The McDonald’s way of doing business doesn’t just impact McDonald’s employees – it influences how other companies operate as well. Indeed the problem of offsetting labor costs onto the public isn’t limited to McDonald’s. According to a recent study, working families access safety-net programs at a cost of more than $150 billion annually to federal and state governments. Working people are the ones who subsidize a handful of highly profitable corporations like McDonald’s by paying for health care, child care and other critical services that their fellow community members turn to when they aren’t compensated enough to get by.

In addition to mounting campaigns for better wages, some communities are pursuing innovative solutions to hold McDonald’s and other corporations accountable for chronically underpaying their employees. They’re rewriting the rules so that profitable companies are required to either make sure working conditions allow people to make ends meet or else pay a fine to cover the cost of low wages on society. Creating these rules would supplement the costs of health care, child care and other critical public programs people need to sustain their families. And on a greater scale, these efforts would shift the paradigm so that more profitable corporations have an incentive to invest in our communities and our futures.

Colorado Jobs With Justice is part of a coalition that launched a campaign last week in support of the Corporate Responsibility Act. This legislation would levy fees on large employers that pay unsustainable wages and provide no health insurance. The money recouped from these companies would pay into a fund to support Medicaid and care needs. The fund would be overseen by working people and other community leaders.

In Connecticut, a coalition is also working to advance the Low Wage Employer Fee, which would charge big businesses a fee when they do not pay their employees enough to lead a decent life. The revenue collected would go toward the $486 million worth of public services that working moms and dads and others in Connecticut rely on when their paychecks simply aren’t enough to cover the basics. Last year, this coalition, backed by Jobs With Justice, successfully pushed for the establishment of an advisory board, which will be comprised of working people, employers and others to make recommendations to the state in addressing issues created by low wages.

And in Cook County, Illinois, support is growing for the Responsible Business Act, which would also create an incentive for large employers to take responsibility for their own labor costs and provide critical revenue for services that working families depend on like child care, health care and affordable housing.

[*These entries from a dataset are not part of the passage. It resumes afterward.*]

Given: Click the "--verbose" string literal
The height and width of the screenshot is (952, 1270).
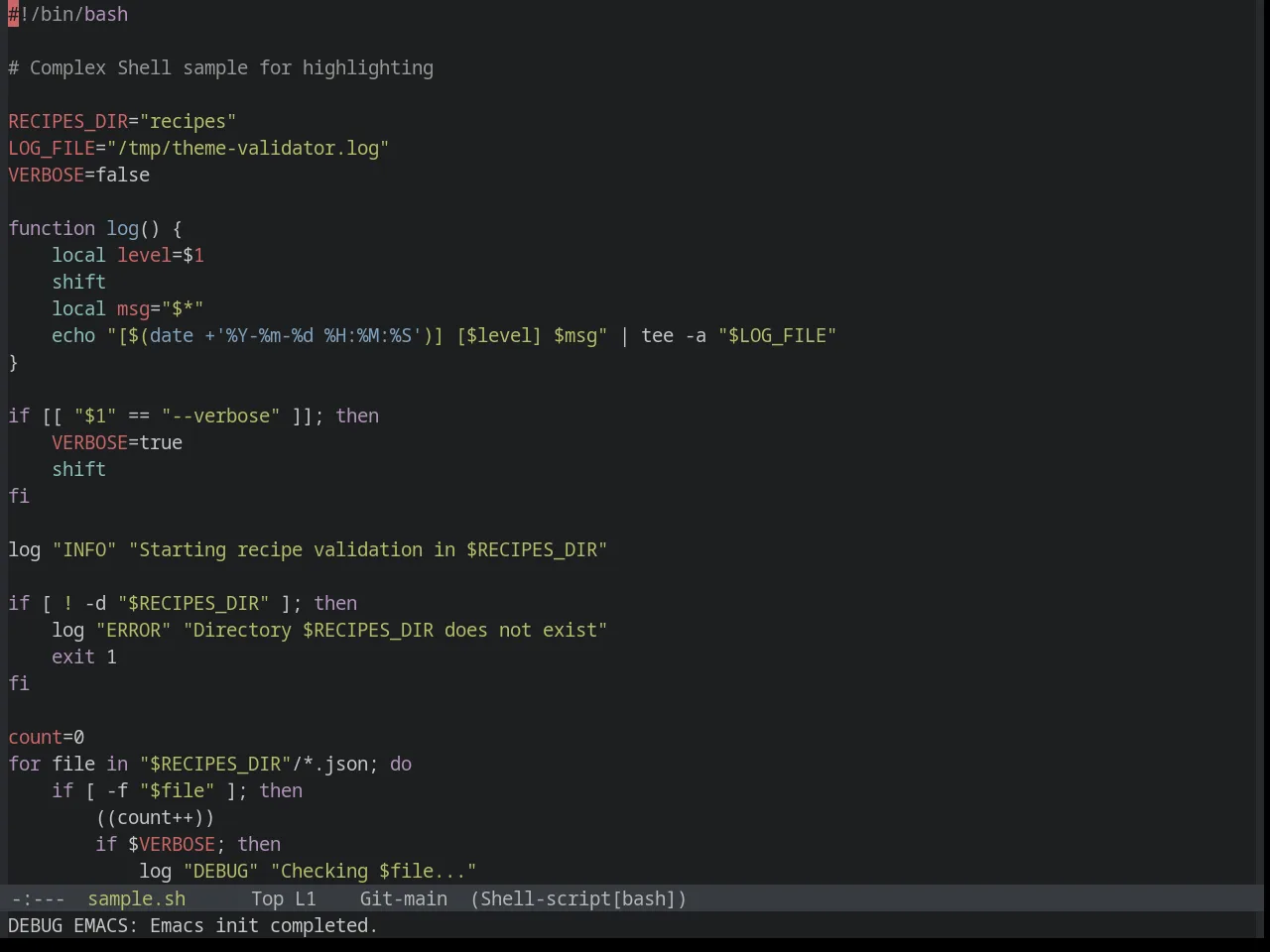Looking at the screenshot, I should 220,416.
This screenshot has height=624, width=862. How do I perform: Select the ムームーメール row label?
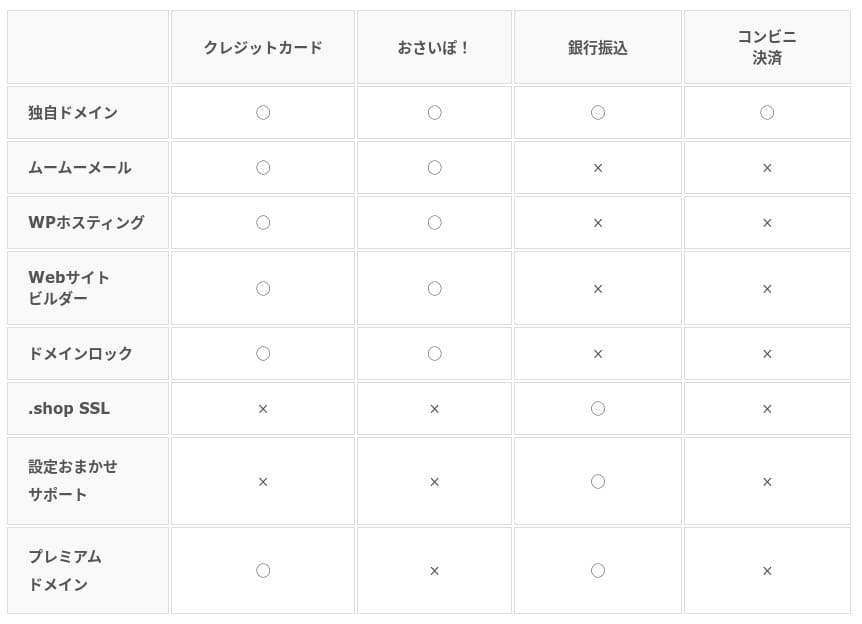(x=80, y=168)
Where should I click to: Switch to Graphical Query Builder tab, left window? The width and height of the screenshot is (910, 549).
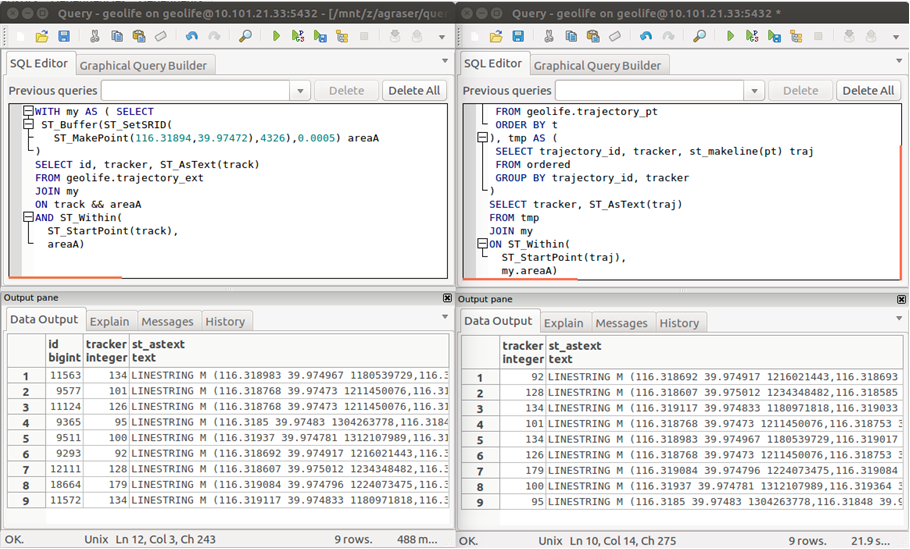coord(143,65)
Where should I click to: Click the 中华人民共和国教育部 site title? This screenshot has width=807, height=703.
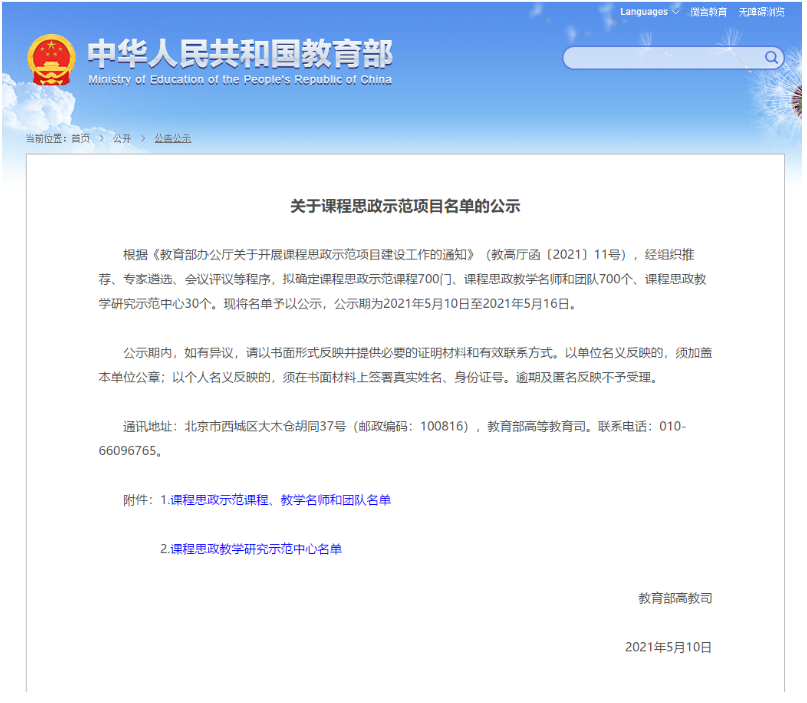coord(240,53)
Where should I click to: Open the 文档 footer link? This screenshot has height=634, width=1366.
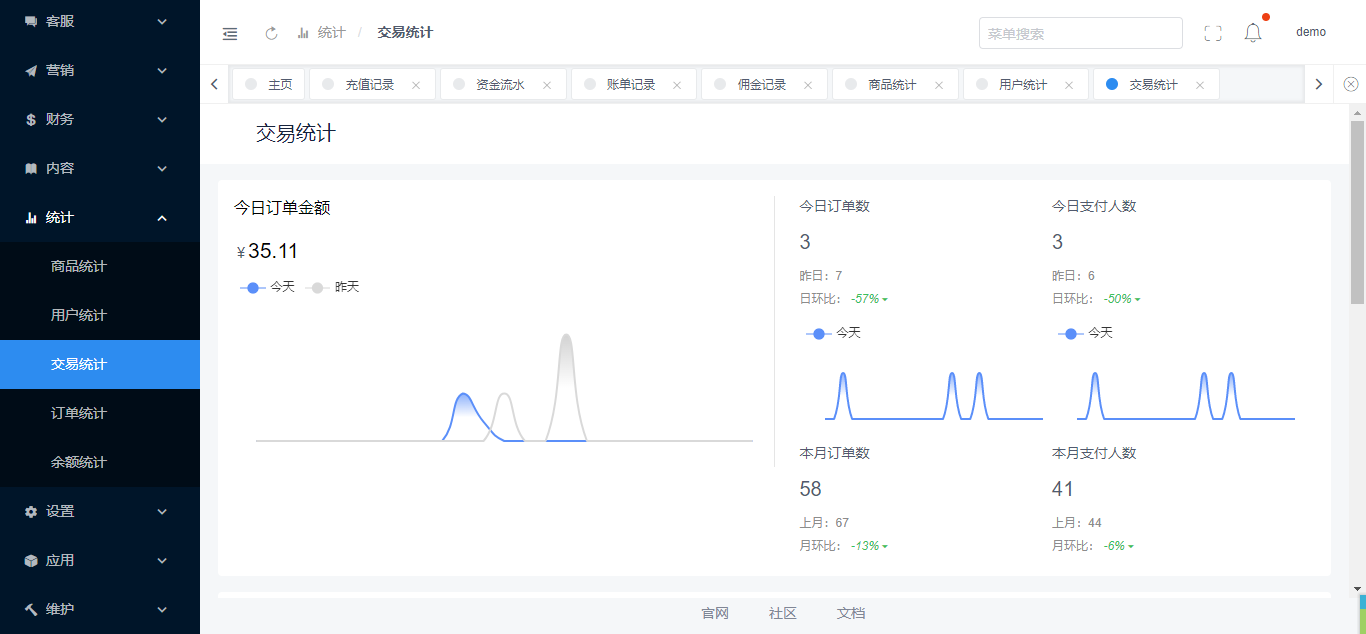[x=851, y=613]
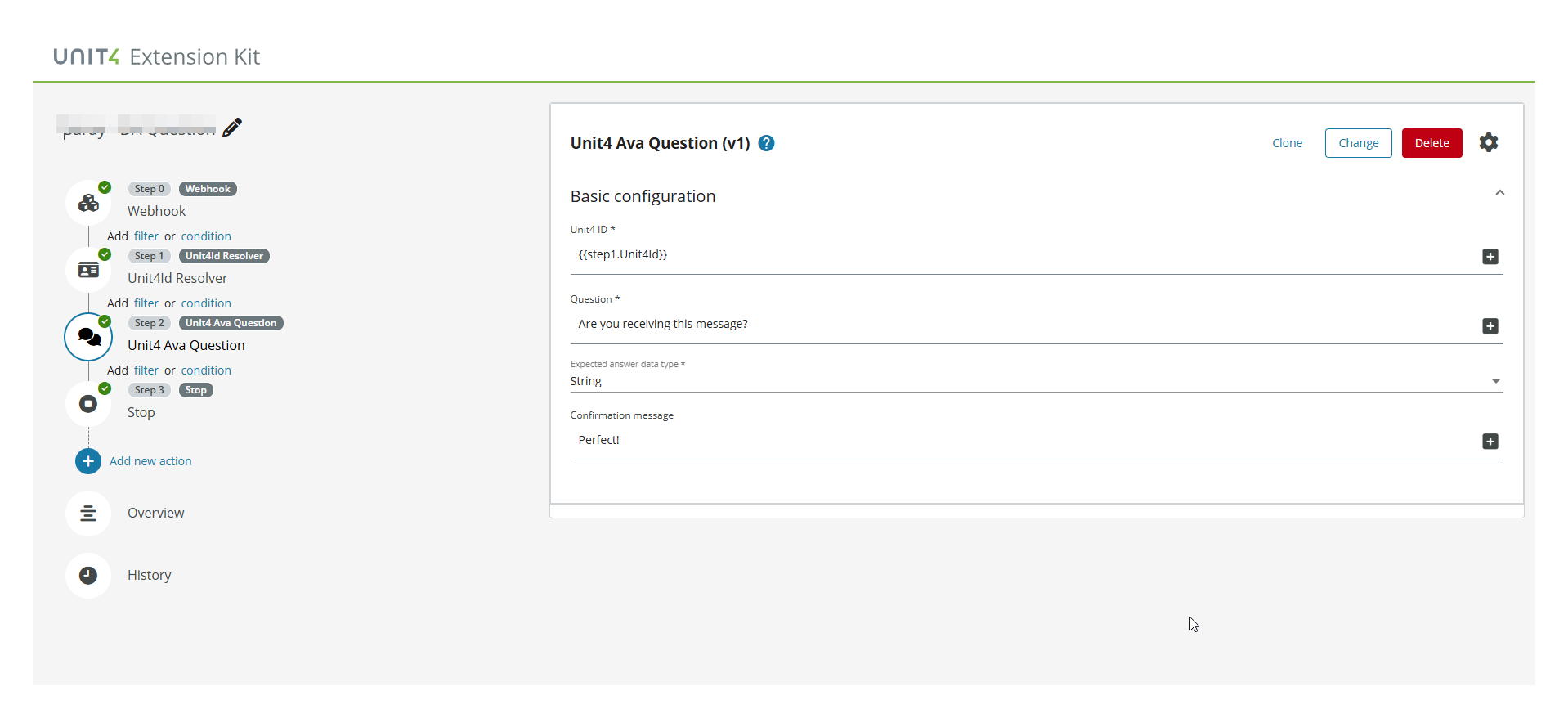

Americans shouldn’t have to pick up the tab for profitable companies that don’t want to play by the rules. It will undoubtedly take a team effort to stop a handful of big corporations from ripping off taxpayers, communities and working people who are barely scraping by. Yet given the progress of the powerful Fight for $15 movement, and new promising legislative solutions afoot, we are seeing signs that by standing together, we can get our country and economy moving forward again.